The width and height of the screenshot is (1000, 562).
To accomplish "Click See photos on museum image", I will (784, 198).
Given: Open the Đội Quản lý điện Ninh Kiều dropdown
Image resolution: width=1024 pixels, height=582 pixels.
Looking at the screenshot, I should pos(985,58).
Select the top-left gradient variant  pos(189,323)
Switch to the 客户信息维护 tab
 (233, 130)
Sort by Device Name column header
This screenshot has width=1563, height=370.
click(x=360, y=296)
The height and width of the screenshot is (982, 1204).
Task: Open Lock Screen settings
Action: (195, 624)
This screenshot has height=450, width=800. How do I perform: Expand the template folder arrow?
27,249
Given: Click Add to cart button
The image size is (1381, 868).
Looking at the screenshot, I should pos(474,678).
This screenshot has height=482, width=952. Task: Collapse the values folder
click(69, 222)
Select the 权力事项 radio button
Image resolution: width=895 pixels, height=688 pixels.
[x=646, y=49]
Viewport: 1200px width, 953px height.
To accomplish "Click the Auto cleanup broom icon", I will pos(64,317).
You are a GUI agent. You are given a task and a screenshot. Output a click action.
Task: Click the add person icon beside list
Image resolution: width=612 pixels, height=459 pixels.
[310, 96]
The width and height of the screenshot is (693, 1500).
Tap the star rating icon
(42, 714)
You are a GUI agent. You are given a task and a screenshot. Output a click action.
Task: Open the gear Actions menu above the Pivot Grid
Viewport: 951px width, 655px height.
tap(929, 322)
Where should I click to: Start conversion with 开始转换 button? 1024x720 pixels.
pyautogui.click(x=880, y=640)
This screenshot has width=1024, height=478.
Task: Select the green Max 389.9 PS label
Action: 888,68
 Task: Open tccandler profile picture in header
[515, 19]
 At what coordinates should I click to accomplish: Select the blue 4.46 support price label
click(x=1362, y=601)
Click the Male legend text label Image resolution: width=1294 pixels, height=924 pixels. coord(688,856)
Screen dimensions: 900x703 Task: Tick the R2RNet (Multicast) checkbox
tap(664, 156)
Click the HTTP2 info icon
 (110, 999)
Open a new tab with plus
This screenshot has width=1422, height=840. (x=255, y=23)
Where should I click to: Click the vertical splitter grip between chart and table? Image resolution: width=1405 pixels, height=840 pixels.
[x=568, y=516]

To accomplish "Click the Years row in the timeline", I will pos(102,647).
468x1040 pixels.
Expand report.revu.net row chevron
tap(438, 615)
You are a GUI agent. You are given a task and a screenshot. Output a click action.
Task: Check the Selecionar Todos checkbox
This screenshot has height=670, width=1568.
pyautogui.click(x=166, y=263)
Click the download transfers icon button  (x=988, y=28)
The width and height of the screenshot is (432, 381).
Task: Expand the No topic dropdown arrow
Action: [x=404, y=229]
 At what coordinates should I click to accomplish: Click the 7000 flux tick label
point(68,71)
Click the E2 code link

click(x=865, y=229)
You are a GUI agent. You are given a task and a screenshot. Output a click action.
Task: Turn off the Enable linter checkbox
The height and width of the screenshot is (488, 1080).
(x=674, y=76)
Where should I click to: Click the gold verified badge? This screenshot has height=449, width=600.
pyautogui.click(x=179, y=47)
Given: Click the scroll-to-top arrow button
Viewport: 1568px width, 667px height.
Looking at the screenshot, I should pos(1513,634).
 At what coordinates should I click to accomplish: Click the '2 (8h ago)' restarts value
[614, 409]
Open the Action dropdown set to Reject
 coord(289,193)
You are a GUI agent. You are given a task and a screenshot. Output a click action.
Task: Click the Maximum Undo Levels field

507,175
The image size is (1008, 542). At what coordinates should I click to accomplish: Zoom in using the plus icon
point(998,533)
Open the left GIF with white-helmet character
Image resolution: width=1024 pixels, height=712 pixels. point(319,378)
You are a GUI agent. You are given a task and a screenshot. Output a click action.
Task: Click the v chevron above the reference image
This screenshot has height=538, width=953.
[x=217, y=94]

== REQUIRED WORK ==
Please reproduce all of the records exactly as they stand.

== ANSWER SECTION ==
The width and height of the screenshot is (1000, 562).
To accomplish "Click See photos on museum image", I will (784, 198).
Given: Open the Đội Quản lý điện Ninh Kiều dropdown
Image resolution: width=1024 pixels, height=582 pixels.
Looking at the screenshot, I should pos(985,58).
Select the top-left gradient variant  pos(189,323)
Switch to the 客户信息维护 tab
 (233, 130)
Sort by Device Name column header
This screenshot has width=1563, height=370.
click(x=360, y=296)
The height and width of the screenshot is (982, 1204).
Task: Open Lock Screen settings
Action: (195, 624)
This screenshot has height=450, width=800. How do I perform: Expand the template folder arrow?
27,249
Given: Click Add to cart button
The image size is (1381, 868).
Looking at the screenshot, I should pos(474,678).
This screenshot has height=482, width=952. Task: Collapse the values folder
click(69, 222)
Select the 权力事项 radio button
Image resolution: width=895 pixels, height=688 pixels.
[x=646, y=49]
Viewport: 1200px width, 953px height.
To accomplish "Click the Auto cleanup broom icon", I will pos(64,317).
You are a GUI agent. You are given a task and a screenshot. Output a click action.
Task: Click the add person icon beside list
Image resolution: width=612 pixels, height=459 pixels.
[310, 96]
The width and height of the screenshot is (693, 1500).
Tap the star rating icon
(42, 714)
You are a GUI agent. You are given a task and a screenshot. Output a click action.
Task: Open the gear Actions menu above the Pivot Grid
Viewport: 951px width, 655px height.
tap(929, 322)
Where should I click to: Start conversion with 开始转换 button? 1024x720 pixels.
pyautogui.click(x=880, y=640)
This screenshot has width=1024, height=478.
Task: Select the green Max 389.9 PS label
Action: 888,68
 Task: Open tccandler profile picture in header
[515, 19]
 At what coordinates should I click to accomplish: Select the blue 4.46 support price label
click(x=1362, y=601)
Click the Male legend text label Image resolution: width=1294 pixels, height=924 pixels. coord(688,856)
Screen dimensions: 900x703 Task: Tick the R2RNet (Multicast) checkbox
tap(664, 156)
Click the HTTP2 info icon
 (110, 999)
Open a new tab with plus
This screenshot has width=1422, height=840. (x=255, y=23)
Where should I click to: Click the vertical splitter grip between chart and table? Image resolution: width=1405 pixels, height=840 pixels.
[x=568, y=516]

To accomplish "Click the Years row in the timeline", I will pos(102,647).
468x1040 pixels.
Expand report.revu.net row chevron
tap(438, 615)
You are a GUI agent. You are given a task and a screenshot. Output a click action.
Task: Check the Selecionar Todos checkbox
This screenshot has height=670, width=1568.
pyautogui.click(x=166, y=263)
Click the download transfers icon button  (x=988, y=28)
The width and height of the screenshot is (432, 381).
Task: Expand the No topic dropdown arrow
Action: [x=404, y=229]
 At what coordinates should I click to accomplish: Click the 7000 flux tick label
point(68,71)
Click the E2 code link

click(x=865, y=229)
You are a GUI agent. You are given a task and a screenshot. Output a click action.
Task: Turn off the Enable linter checkbox
The height and width of the screenshot is (488, 1080).
(x=674, y=76)
Where should I click to: Click the gold verified badge? This screenshot has height=449, width=600.
pyautogui.click(x=179, y=47)
Given: Click the scroll-to-top arrow button
Viewport: 1568px width, 667px height.
Looking at the screenshot, I should pos(1513,634).
 At what coordinates should I click to accomplish: Click the '2 (8h ago)' restarts value
[614, 409]
Open the Action dropdown set to Reject
 coord(289,193)
You are a GUI agent. You are given a task and a screenshot. Output a click action.
Task: Click the Maximum Undo Levels field

507,175
The image size is (1008, 542). At what coordinates should I click to accomplish: Zoom in using the plus icon
point(998,533)
Open the left GIF with white-helmet character
Image resolution: width=1024 pixels, height=712 pixels. point(319,378)
You are a GUI agent. You are given a task and a screenshot. Output a click action.
Task: Click the v chevron above the reference image
This screenshot has height=538, width=953.
[x=217, y=94]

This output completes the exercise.